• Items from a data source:
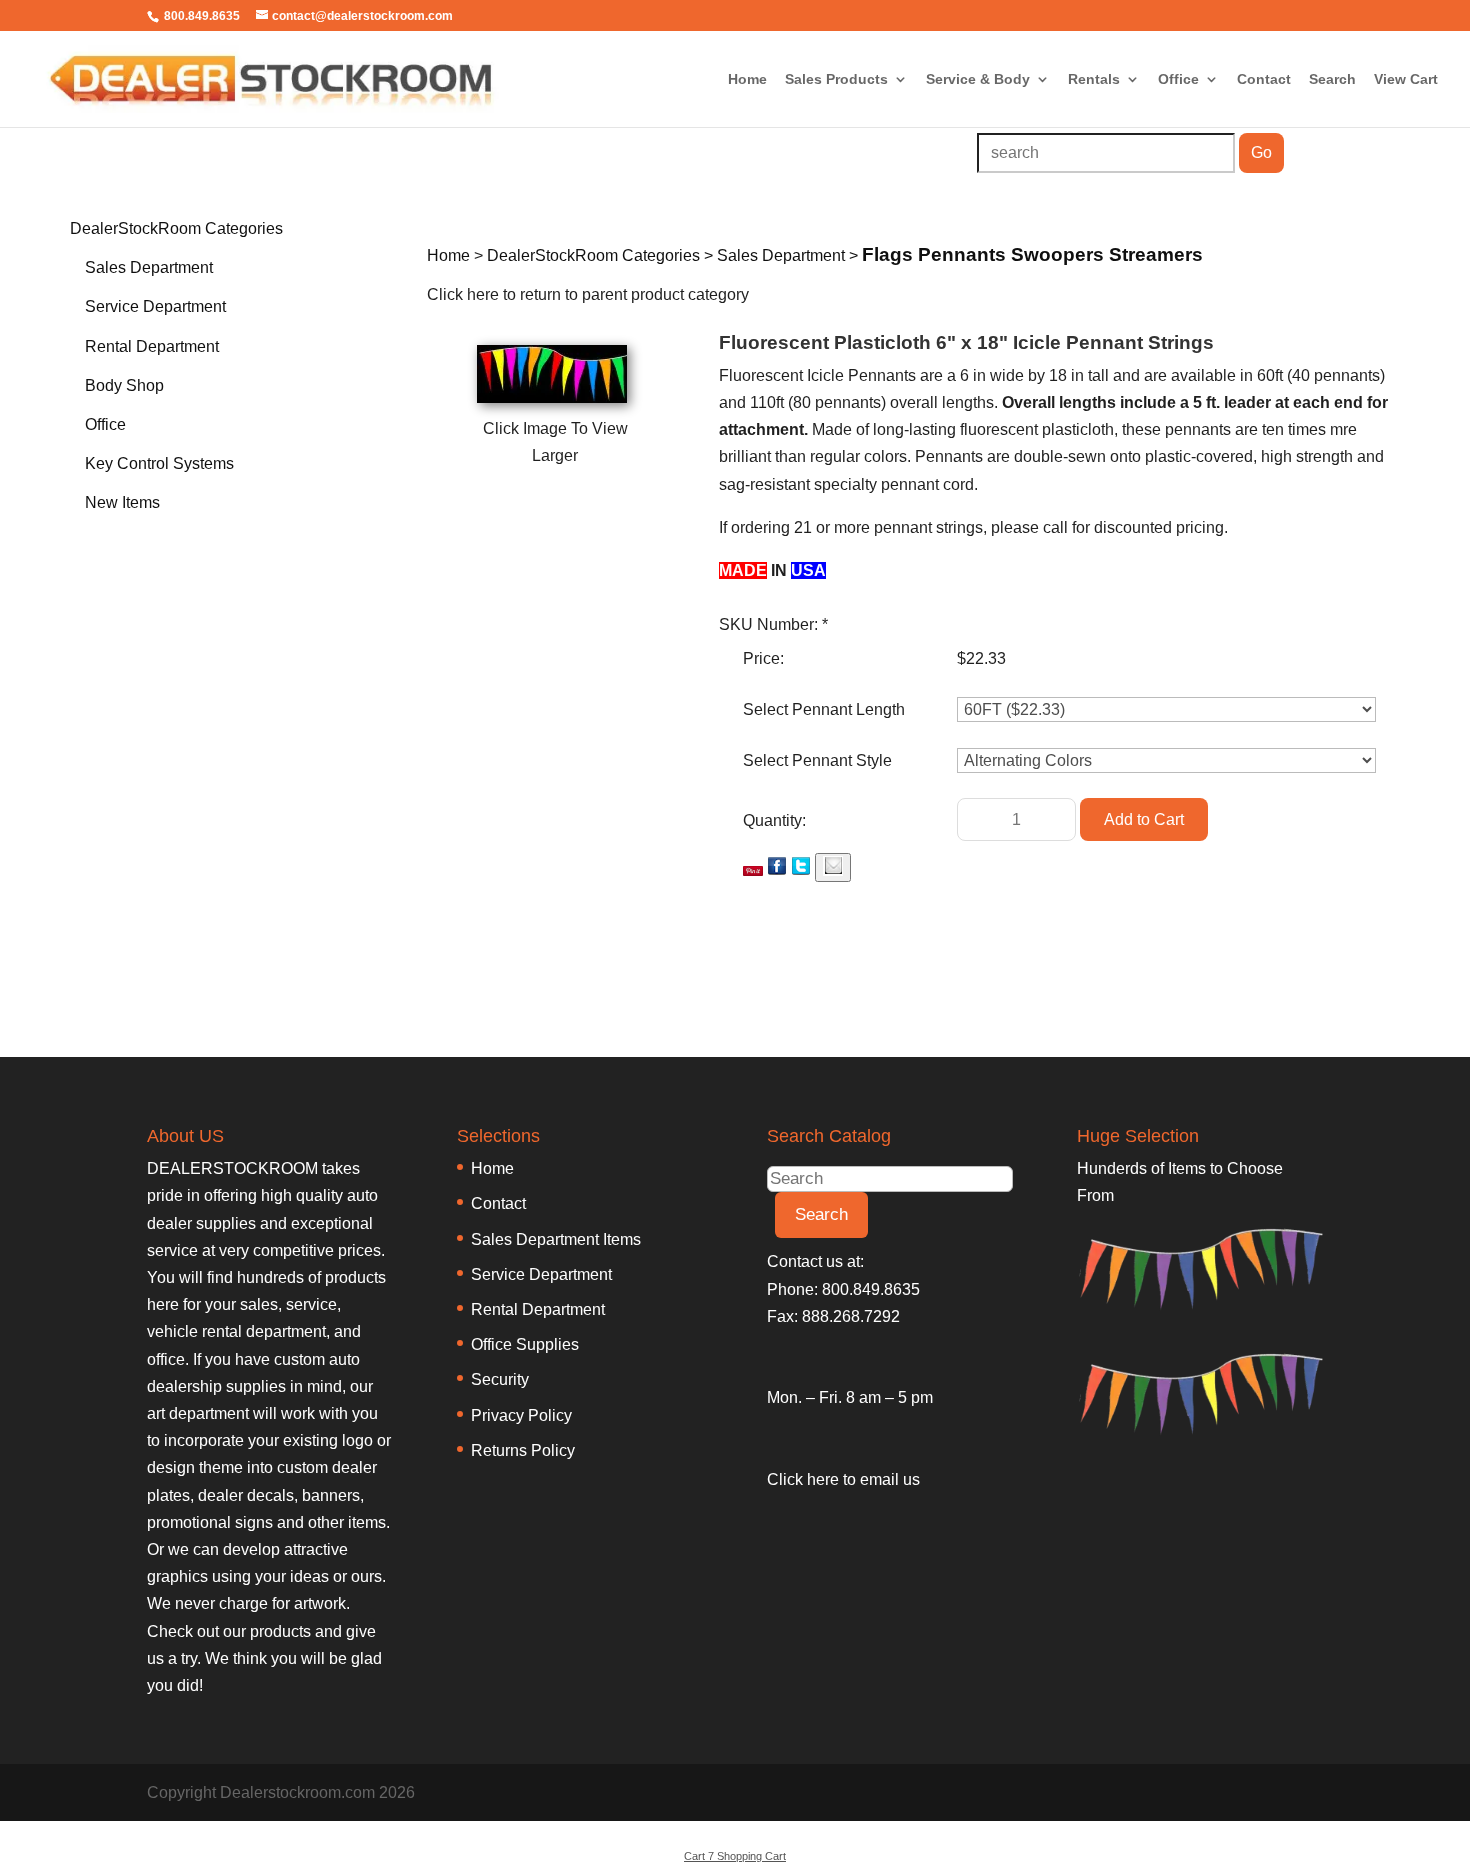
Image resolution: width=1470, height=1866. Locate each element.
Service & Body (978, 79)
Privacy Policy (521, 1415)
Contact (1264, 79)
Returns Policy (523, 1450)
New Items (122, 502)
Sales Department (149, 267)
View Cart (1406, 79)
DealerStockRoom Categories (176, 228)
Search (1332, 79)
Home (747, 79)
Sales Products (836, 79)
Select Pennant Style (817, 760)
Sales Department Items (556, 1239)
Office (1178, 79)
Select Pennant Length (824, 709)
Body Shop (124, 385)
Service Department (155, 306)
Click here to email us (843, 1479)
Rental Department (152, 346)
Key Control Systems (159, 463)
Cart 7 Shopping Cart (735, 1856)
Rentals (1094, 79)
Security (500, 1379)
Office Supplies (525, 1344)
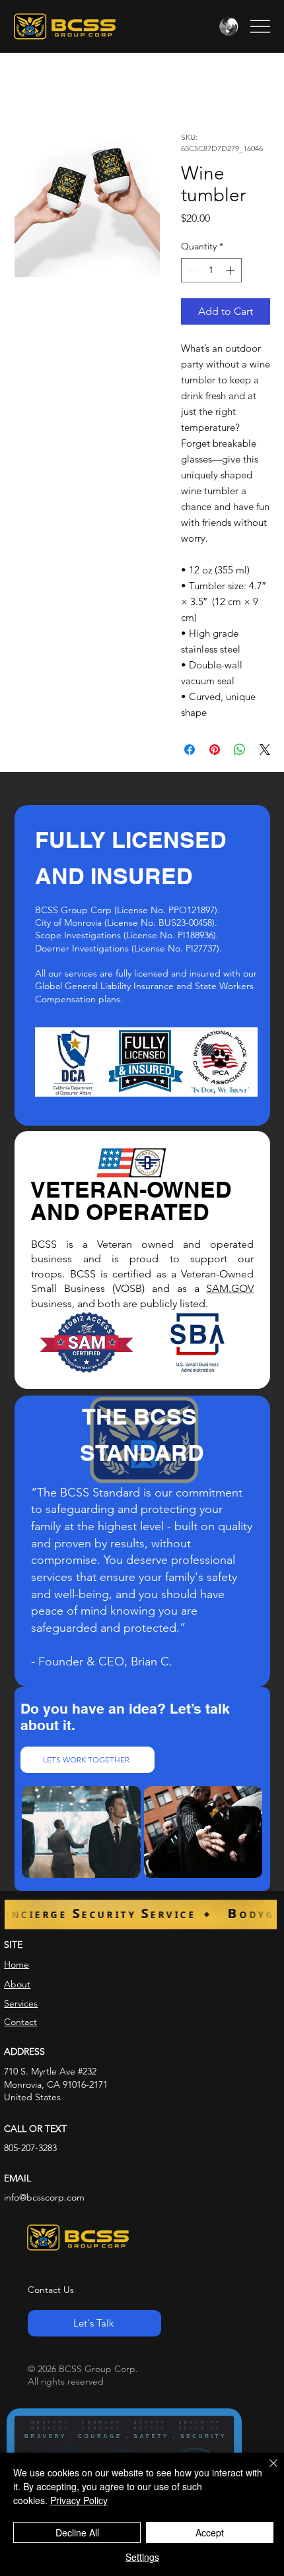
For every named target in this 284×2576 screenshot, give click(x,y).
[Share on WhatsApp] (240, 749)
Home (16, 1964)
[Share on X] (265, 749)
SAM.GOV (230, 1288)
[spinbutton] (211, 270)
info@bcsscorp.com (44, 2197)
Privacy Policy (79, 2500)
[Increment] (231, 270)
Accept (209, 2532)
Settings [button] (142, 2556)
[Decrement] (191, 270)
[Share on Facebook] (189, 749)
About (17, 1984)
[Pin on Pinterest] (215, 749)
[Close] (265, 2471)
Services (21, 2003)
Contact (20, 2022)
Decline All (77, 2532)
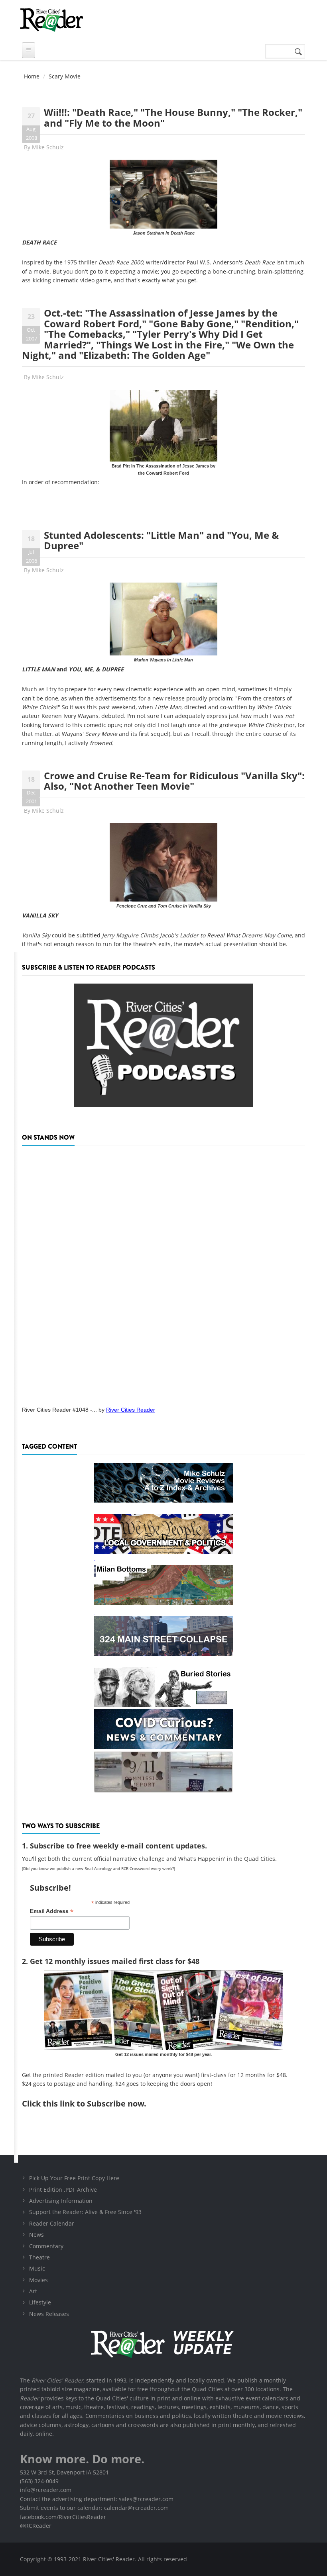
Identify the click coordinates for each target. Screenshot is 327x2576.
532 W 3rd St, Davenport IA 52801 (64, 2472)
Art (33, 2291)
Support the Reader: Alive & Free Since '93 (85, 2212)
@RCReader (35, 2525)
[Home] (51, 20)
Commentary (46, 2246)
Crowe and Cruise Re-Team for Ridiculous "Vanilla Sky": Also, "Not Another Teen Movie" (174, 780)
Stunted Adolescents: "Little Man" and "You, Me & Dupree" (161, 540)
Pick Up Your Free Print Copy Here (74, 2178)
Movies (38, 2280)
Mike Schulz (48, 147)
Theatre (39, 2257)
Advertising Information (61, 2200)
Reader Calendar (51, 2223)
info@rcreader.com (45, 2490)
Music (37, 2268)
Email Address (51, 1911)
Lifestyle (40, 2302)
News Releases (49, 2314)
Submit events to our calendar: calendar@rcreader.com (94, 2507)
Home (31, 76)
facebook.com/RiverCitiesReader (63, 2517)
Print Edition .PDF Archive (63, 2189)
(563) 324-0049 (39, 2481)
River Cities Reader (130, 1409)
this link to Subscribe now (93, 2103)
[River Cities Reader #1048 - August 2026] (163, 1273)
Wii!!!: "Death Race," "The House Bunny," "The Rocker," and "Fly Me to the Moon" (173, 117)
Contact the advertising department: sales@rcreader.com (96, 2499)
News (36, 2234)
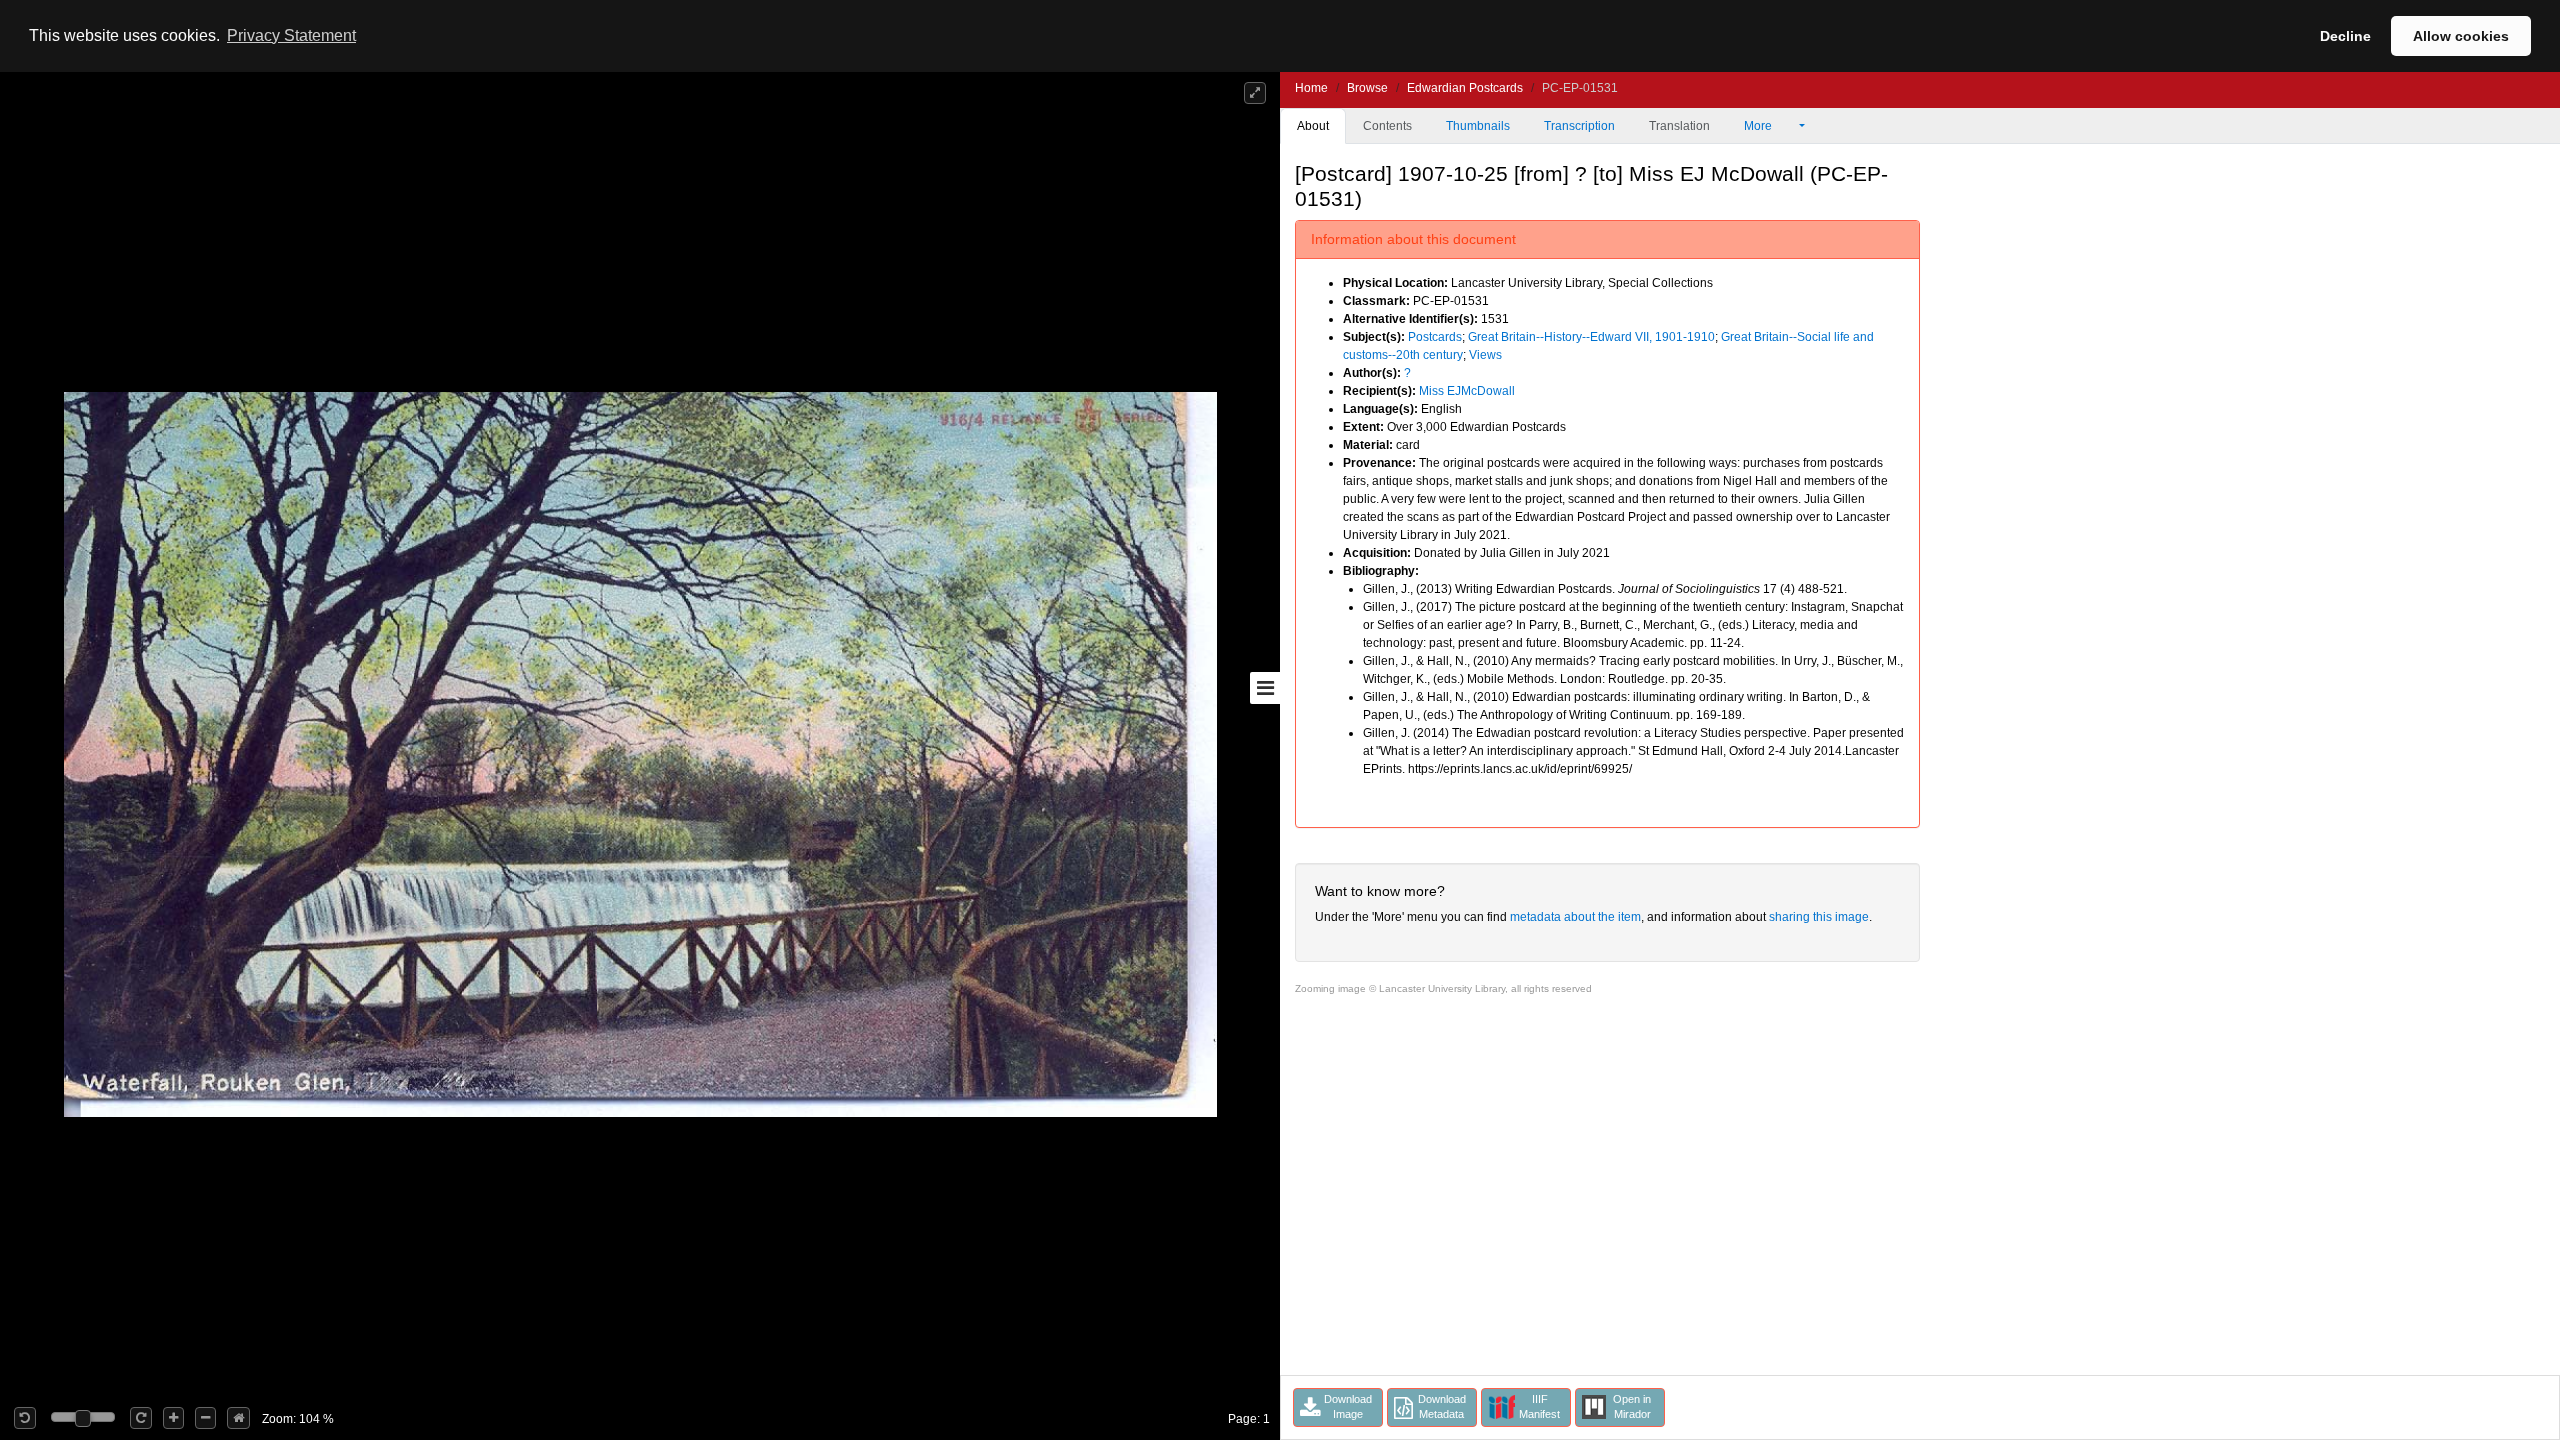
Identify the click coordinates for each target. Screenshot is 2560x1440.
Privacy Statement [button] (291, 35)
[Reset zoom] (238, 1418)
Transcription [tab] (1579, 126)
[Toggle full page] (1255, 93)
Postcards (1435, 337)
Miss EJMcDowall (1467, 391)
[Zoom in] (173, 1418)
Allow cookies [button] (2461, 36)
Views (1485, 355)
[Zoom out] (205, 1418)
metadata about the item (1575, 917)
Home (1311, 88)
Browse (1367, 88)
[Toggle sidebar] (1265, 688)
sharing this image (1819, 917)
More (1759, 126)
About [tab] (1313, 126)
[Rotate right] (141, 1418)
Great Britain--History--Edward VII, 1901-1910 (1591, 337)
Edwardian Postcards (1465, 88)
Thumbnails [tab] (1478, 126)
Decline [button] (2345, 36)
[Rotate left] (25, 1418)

• Your assignment: The line holding "Home (16, 1964)" starts the copy and the line holding "[River Cities Reader" ends it. Repeat those two lines above and all between them exactly, leaving out pictures.

• Task result:
Home (16, 1964)
[Share on X] (265, 749)
SAM.GOV (230, 1288)
[spinbutton] (211, 270)
info@bcsscorp.com (44, 2197)
Privacy Policy (79, 2500)
[Increment] (231, 270)
Accept (209, 2532)
Settings [button] (142, 2556)
[Decrement] (191, 270)
[Share on Facebook] (189, 749)
About (17, 1984)
[Pin on Pinterest] (215, 749)
[Close] (265, 2471)
Services (21, 2003)
Contact (20, 2022)
Decline All (77, 2532)
Identify the click coordinates for each target. Screenshot is 327x2576.
532 W 3rd St, Davenport IA 52801 (64, 2472)
Art (33, 2291)
Support the Reader: Alive & Free Since '93 (85, 2212)
@RCReader (35, 2525)
[Home] (51, 20)
Commentary (46, 2246)
Crowe and Cruise Re-Team for Ridiculous "Vanilla Sky": Also, "Not Another Teen Movie" (174, 780)
Stunted Adolescents: "Little Man" and "You, Me & Dupree" (161, 540)
Pick Up Your Free Print Copy Here (74, 2178)
Movies (38, 2280)
Mike Schulz (48, 147)
Theatre (39, 2257)
Advertising Information (61, 2200)
Reader Calendar (51, 2223)
info@rcreader.com (45, 2490)
Music (37, 2268)
Email Address (51, 1911)
Lifestyle (40, 2302)
News Releases (49, 2314)
Submit events to our calendar: calendar@rcreader.com (94, 2507)
Home (31, 76)
facebook.com/RiverCitiesReader (63, 2517)
Print Edition .PDF Archive (63, 2189)
(563) 324-0049 (39, 2481)
River Cities Reader (130, 1409)
this link to Subscribe now (93, 2103)
[River Cities Reader #1048 - August 2026] (163, 1273)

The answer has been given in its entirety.